Data Visualization First Steps Grammar of Graphics
Transcript from the "Grammar of Graphics" Lesson
>> The tool that we're gonna be using today is a library called Observable Plot. This is, again, by the creators of Observable and D3. So it is meant to kind of go as a complement to libraries like D3, again, sort of on a higher level of abstraction. You can read all about it at observablehq.com/@observablehq/plot.
[00:00:22] It's also open source. You can see all the source code on GitHub and dig into it and even make contributions or raise issues if you see any problems. But essentially, Plot is based on something called the grammar of graphics. So this is a system for understanding the abstractions of data visualization.
[00:00:45] That folks who have spent their career developing notions of data vis have come up with as a way of kind of breaking the task of visualization down into some core concepts. And a few of the core concepts that we're gonna explore today are these four that are up here.
[00:01:06] So on the one hand, we have marks. In a grammar of graphics, you have the notion of different types of marks that you can draw on the screen. So this might be, for example, ticks like in that first test jobs visualization we saw before. Or it might be bars or rectangles, like in a bar chart.
[00:01:26] It might be dots or other symbols, x's, what have you. So these different types of marks, you can then compose and put one on top of the other or use different marks for different features of the dataset to convey meaning in different ways. The other notion that we already talked a little bit about are scales.
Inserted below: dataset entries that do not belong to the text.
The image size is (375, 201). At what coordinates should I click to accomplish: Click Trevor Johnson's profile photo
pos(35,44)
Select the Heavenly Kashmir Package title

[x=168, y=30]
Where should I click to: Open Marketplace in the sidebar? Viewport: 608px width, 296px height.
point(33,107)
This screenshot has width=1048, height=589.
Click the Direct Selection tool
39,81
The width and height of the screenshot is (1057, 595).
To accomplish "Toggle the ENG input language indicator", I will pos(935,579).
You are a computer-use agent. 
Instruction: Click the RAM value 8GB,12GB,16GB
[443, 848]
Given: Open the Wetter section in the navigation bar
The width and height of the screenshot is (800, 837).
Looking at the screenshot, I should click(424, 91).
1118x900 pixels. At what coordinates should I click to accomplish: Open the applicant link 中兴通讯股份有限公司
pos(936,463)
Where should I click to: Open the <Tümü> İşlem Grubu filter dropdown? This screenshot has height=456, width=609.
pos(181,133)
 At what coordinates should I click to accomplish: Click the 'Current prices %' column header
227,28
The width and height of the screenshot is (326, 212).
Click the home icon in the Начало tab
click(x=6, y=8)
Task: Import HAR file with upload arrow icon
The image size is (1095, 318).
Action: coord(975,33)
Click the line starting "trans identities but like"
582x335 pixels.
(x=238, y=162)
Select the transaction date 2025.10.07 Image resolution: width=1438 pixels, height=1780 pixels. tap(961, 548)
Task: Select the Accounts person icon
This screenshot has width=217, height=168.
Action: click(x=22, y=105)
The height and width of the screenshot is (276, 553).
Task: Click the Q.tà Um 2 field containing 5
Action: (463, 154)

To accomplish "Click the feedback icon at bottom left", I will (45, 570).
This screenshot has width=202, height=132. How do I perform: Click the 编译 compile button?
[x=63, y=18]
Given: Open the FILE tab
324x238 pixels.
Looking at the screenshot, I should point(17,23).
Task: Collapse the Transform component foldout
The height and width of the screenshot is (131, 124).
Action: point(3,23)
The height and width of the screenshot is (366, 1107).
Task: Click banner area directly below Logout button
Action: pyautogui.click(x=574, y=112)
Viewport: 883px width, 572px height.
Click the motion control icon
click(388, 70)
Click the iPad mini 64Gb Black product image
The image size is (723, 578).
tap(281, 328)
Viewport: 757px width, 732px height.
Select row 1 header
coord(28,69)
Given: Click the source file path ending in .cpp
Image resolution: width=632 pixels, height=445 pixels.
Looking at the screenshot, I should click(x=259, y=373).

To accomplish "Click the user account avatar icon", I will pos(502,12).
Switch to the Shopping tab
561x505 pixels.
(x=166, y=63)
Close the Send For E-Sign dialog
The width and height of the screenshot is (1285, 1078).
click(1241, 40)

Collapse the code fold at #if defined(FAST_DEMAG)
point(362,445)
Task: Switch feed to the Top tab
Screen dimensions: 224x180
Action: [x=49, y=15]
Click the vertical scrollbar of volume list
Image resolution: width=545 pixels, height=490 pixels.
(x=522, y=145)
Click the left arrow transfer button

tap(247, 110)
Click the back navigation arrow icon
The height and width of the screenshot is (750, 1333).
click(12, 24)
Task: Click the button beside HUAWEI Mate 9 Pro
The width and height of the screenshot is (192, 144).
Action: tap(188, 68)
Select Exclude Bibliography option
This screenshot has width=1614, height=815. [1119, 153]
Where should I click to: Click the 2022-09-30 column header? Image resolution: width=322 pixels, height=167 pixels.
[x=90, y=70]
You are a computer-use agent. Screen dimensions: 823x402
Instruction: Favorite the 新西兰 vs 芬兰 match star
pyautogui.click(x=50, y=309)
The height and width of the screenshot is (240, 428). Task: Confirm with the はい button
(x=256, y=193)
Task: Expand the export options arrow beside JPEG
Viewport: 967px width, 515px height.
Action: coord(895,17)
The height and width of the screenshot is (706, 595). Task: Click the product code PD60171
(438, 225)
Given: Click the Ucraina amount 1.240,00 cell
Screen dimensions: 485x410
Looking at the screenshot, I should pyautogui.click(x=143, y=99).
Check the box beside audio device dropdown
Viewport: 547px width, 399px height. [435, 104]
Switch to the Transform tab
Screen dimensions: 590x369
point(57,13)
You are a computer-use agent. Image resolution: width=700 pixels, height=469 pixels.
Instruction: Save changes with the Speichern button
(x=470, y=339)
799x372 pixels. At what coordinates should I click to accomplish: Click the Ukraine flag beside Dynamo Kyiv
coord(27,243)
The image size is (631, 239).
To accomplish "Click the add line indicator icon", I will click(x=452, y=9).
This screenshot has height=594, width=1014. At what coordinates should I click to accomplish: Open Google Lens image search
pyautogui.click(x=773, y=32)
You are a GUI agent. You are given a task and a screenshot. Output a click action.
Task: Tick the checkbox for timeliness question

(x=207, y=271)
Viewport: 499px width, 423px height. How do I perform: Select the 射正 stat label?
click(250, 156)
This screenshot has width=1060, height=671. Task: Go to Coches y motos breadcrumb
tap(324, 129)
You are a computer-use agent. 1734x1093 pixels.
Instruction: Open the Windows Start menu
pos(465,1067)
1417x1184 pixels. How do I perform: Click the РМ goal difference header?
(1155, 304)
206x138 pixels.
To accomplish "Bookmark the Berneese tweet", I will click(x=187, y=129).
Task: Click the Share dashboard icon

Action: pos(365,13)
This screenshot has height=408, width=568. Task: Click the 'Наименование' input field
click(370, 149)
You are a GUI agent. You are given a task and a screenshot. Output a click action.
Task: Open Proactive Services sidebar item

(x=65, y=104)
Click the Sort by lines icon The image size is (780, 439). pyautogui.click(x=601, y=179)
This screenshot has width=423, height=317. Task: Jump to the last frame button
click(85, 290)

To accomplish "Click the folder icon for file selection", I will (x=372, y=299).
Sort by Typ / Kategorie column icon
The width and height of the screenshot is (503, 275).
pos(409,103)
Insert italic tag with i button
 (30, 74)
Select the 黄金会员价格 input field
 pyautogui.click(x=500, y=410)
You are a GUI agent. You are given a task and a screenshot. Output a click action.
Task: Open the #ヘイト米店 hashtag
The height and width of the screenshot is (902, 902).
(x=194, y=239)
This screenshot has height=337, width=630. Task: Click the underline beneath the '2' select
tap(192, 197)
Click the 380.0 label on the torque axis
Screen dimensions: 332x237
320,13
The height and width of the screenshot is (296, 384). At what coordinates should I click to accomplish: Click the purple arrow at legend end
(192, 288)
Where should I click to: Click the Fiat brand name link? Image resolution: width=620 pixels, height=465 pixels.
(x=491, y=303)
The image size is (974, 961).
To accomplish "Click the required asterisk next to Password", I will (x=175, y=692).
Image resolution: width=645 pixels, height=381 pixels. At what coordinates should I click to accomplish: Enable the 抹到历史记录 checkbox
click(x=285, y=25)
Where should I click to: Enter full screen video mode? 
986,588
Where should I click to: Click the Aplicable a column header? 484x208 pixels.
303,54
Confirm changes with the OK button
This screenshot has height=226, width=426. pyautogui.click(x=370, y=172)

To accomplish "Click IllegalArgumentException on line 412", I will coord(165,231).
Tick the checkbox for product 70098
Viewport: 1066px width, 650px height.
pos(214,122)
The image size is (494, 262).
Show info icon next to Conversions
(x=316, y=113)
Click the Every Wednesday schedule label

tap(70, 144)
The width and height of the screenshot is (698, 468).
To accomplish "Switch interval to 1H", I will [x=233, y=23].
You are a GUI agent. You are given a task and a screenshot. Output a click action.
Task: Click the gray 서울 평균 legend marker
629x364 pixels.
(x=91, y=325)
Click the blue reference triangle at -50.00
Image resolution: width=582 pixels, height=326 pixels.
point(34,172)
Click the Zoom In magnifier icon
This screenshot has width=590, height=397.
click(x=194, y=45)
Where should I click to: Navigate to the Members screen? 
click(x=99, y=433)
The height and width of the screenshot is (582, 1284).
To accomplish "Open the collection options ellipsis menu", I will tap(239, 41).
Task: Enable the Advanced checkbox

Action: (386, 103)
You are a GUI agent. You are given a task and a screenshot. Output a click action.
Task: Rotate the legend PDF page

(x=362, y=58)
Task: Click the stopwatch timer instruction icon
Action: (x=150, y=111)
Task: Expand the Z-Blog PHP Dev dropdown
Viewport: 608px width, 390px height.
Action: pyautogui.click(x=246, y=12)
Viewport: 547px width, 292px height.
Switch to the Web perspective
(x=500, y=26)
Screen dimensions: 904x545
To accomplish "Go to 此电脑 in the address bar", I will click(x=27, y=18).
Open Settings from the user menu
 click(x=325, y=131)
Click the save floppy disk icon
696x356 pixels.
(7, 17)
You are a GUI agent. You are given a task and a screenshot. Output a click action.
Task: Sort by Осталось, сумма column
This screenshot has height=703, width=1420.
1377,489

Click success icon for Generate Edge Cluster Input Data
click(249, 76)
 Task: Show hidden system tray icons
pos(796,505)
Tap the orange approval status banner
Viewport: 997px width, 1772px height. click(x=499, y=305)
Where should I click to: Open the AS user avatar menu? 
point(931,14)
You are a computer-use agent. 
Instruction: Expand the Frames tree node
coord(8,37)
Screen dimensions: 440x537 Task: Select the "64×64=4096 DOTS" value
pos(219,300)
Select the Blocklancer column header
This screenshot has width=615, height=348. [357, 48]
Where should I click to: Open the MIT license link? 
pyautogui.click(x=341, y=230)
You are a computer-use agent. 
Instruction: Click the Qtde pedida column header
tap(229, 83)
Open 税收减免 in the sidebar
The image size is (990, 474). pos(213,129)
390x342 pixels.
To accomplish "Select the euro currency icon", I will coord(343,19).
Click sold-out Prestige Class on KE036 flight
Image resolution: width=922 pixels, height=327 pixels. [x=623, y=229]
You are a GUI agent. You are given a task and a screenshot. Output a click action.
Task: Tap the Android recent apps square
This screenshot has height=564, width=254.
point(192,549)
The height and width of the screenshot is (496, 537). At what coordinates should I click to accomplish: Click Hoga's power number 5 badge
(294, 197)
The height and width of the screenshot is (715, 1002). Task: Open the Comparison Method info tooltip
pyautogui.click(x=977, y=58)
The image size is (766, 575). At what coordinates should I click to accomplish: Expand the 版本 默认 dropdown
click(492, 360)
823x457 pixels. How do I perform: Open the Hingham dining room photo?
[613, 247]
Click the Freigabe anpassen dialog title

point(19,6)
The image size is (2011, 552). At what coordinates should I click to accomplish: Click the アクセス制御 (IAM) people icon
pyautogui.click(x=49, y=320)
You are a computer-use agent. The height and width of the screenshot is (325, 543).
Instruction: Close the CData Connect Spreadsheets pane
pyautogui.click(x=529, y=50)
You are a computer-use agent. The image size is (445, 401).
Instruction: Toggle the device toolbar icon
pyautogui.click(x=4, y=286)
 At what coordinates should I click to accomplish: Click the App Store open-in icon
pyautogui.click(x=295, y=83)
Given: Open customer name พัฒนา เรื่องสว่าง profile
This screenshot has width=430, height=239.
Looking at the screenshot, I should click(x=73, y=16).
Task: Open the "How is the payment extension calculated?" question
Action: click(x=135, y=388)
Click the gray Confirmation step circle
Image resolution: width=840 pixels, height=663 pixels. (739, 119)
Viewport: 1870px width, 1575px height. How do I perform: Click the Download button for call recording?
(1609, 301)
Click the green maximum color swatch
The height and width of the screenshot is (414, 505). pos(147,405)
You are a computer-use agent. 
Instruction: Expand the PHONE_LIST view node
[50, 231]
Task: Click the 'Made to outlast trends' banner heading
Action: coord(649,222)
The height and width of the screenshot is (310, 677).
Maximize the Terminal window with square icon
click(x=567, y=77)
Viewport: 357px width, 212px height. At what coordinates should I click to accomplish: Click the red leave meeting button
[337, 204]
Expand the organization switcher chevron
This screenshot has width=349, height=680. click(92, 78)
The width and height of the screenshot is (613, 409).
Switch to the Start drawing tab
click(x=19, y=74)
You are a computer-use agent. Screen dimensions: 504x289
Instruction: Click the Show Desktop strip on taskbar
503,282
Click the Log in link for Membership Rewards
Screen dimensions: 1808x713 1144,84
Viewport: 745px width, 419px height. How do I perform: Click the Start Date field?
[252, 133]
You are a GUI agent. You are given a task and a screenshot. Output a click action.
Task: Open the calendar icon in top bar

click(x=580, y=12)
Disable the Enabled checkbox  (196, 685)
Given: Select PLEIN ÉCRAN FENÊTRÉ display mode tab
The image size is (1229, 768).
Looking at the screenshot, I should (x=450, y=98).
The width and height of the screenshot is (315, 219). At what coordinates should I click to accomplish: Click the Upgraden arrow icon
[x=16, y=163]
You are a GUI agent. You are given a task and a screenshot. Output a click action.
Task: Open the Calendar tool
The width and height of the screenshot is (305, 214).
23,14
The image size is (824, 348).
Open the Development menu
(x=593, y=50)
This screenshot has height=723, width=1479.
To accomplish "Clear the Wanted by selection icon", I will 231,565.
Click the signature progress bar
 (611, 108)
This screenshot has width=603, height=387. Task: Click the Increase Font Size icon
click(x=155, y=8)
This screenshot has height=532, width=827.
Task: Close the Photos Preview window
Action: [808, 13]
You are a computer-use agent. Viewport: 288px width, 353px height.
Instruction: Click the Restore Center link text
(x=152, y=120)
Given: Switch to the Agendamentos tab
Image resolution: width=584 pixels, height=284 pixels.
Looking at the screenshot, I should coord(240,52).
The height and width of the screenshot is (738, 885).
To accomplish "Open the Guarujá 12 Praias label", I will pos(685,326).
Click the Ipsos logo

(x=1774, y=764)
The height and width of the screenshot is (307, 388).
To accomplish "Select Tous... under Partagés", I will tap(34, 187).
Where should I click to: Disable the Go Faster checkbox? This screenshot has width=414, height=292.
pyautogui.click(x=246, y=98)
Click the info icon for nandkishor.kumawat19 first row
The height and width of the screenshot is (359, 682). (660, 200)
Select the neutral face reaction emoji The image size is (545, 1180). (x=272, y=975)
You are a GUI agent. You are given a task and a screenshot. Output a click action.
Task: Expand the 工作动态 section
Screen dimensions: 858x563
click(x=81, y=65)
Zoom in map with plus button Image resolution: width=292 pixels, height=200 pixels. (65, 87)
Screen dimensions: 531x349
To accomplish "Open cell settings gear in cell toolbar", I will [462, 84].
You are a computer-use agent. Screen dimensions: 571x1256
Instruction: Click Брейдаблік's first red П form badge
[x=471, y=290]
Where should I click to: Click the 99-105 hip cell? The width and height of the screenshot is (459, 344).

[00:01:47] So these are, again, those mappings of essentially how we get from abstract data space to concrete graphical space. There's also a notion of transforms, where these are sort of similar to what we mentioned in the data wrangling side of things. These are transforms that might do things like tell us the average over a moving window, let's say, if we have some time series data.
[00:02:10] Or the sum of all the values that we care about in this dataset, etc. So we're gonna take a look at a couple of those, especially for grouping data, aggregating it together. And also for kind of separating data out when we have a continuous space and we wanna chunk it up into different bins, let's say.
[00:02:30] Then there's also a notion of facet. So speaking of separating data out, we'll look at some of the use cases where it can be really useful to do what's called faceting. Where facets are essentially small little versions of the visualization that we're trying to make that are focused on a particular subset of the data.
[00:02:53] This is also called small multiples. So marks, scales, transforms, and facets, these are a few of the kind of building blocks, the conceptual building blocks that the grammar of graphics uses. And that plot employs or implements so that we can compose custom visualizations out of these core concepts.
[00:03:11] So we're gonna dig into these through our hands-on exercises, yeah.
>> Is tidy.js basically R's subset of tidyverse packages?
>> Is tidy.js R-
>> R's set of tidyverse packages.
>> R's set of tidyverse packages. I am not familiar enough with tidy.js to want to answer that without saying anything incorrect.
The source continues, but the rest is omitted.